Task objective: Write out the lines below as a numbered list, skipping any blank lines and leaving out the pictures.

***** Extracted material *****

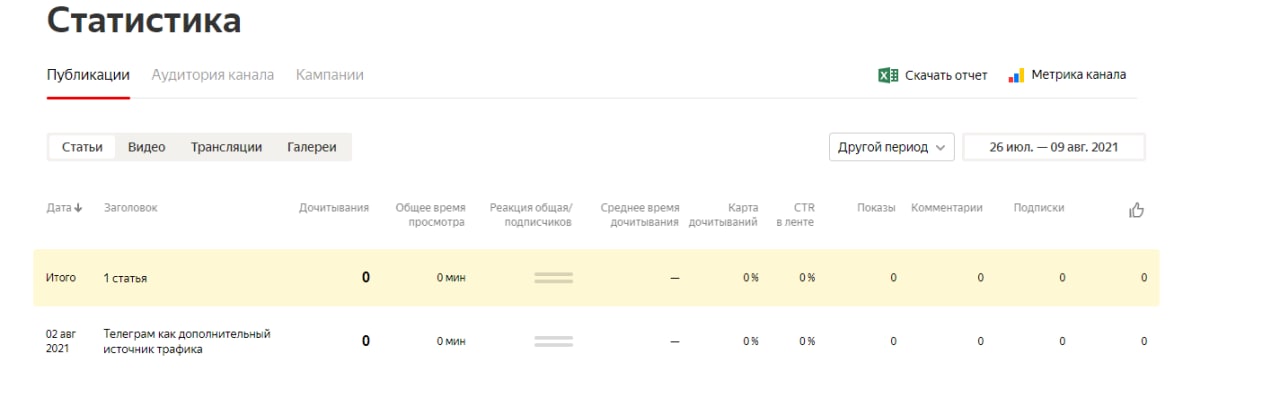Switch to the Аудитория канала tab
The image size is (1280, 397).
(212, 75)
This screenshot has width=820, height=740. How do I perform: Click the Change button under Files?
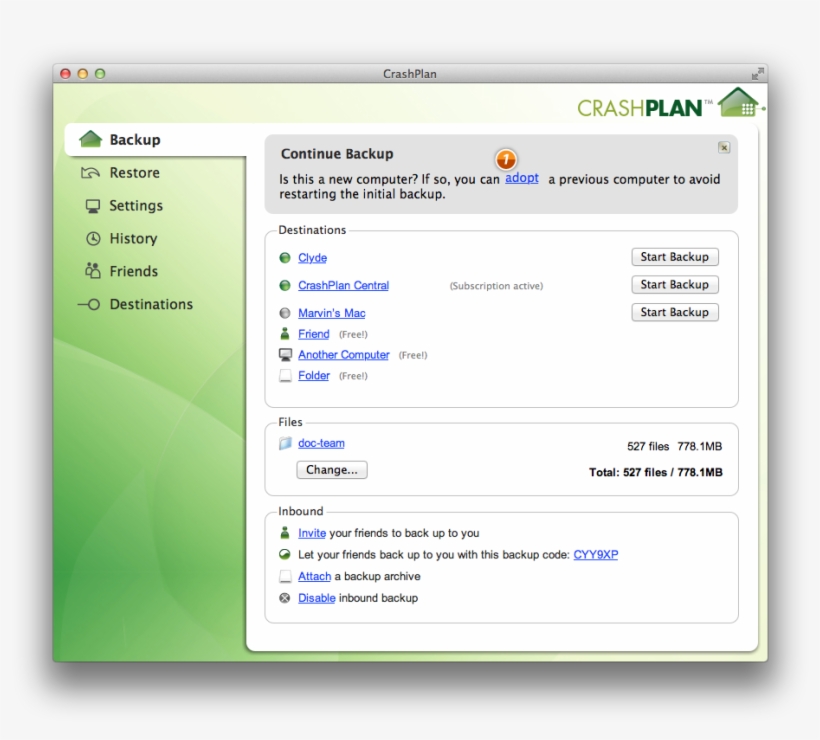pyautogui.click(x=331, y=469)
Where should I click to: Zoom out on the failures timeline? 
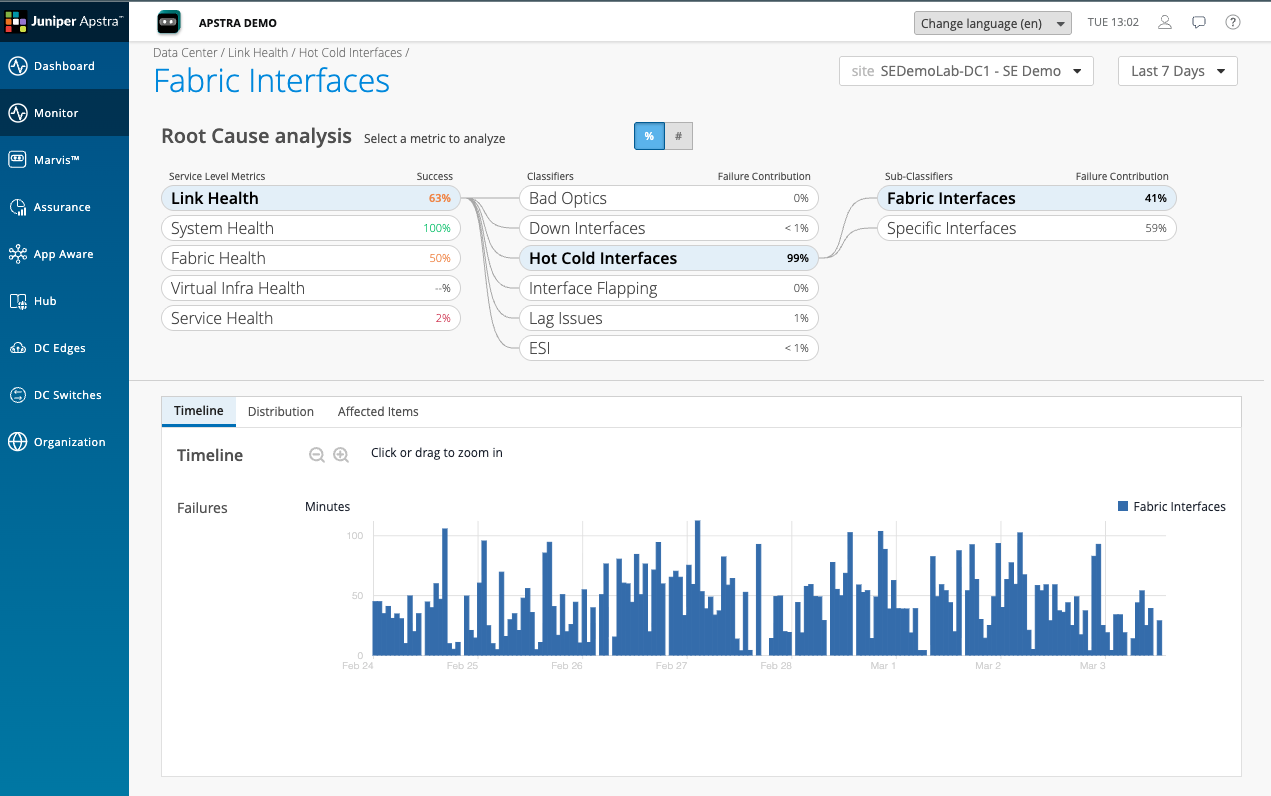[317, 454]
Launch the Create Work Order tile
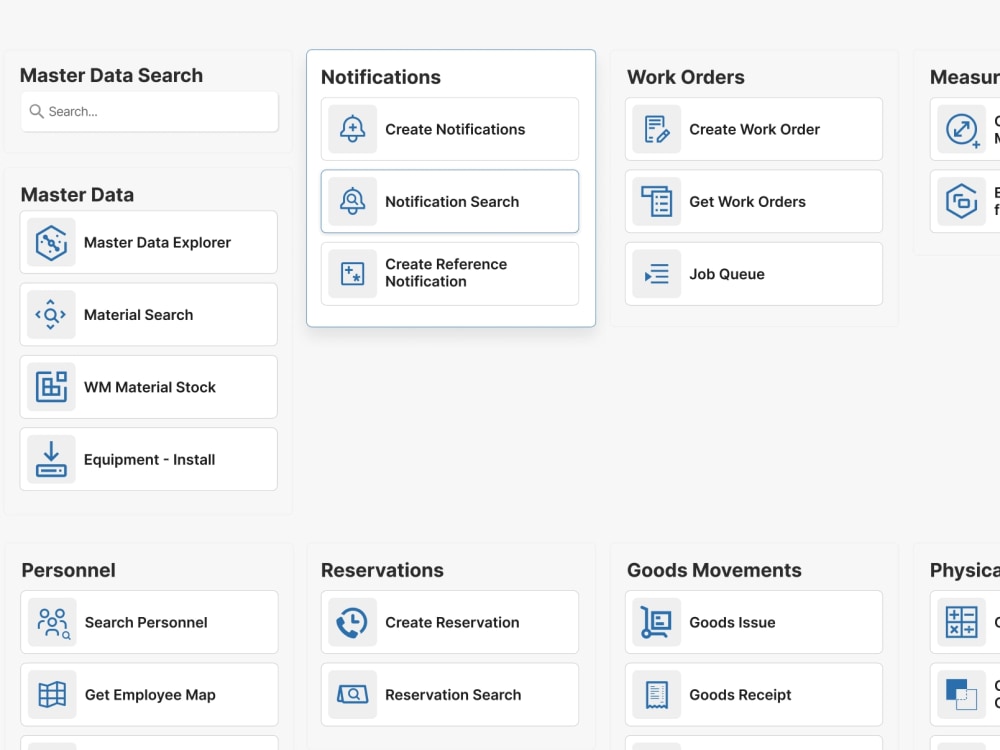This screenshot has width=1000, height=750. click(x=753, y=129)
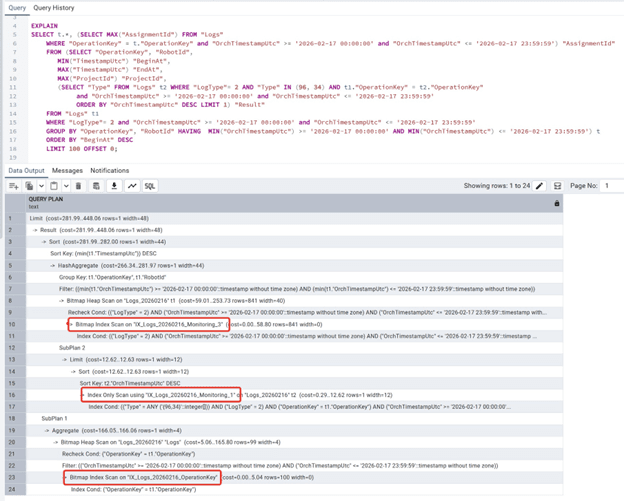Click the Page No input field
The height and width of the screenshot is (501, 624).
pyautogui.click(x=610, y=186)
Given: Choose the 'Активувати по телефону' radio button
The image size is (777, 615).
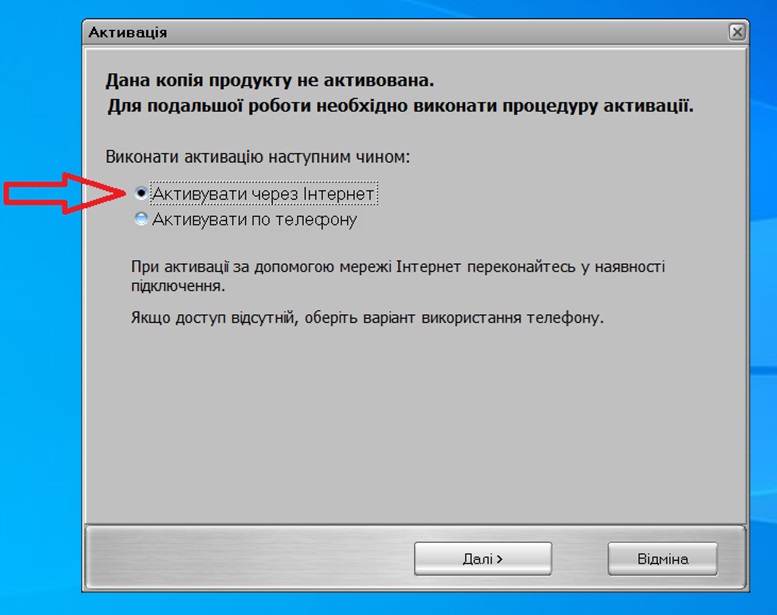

*****

Solution to this exercise:
1. Switch to the Аудитория канала tab
2. The image size is (1280, 397).
3. (212, 75)
4. This screenshot has width=820, height=740. How do I perform: Click the Change button under Files?
5. pyautogui.click(x=331, y=469)
6. Where should I click to: Zoom out on the failures timeline? 
7. [317, 454]
8. Launch the Create Work Order tile
9. This screenshot has width=1000, height=750. click(x=753, y=129)
10. Click the Page No input field
11. The height and width of the screenshot is (501, 624).
12. pyautogui.click(x=610, y=186)
13. Given: Choose the 'Активувати по телефону' radio button
14. The image size is (777, 615).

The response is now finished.